DATA FOR THIS EXERCISE:

= = = = = = =

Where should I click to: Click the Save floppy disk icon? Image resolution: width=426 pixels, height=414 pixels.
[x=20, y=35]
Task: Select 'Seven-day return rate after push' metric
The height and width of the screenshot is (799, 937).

= = = = = = =

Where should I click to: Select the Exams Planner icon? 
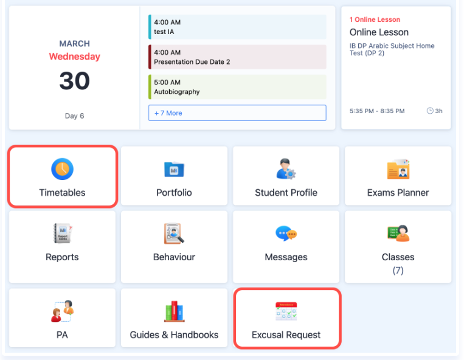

= = = = = = =

INSTRUCTIONS FOR THE TASK: Scan the data for the string "Select" and copy each line in which it occurs.

RESULT OF THE EXERCISE:
Task: Select 'Seven-day return rate after push' metric
Where should I click to: Select the Exams Planner icon? 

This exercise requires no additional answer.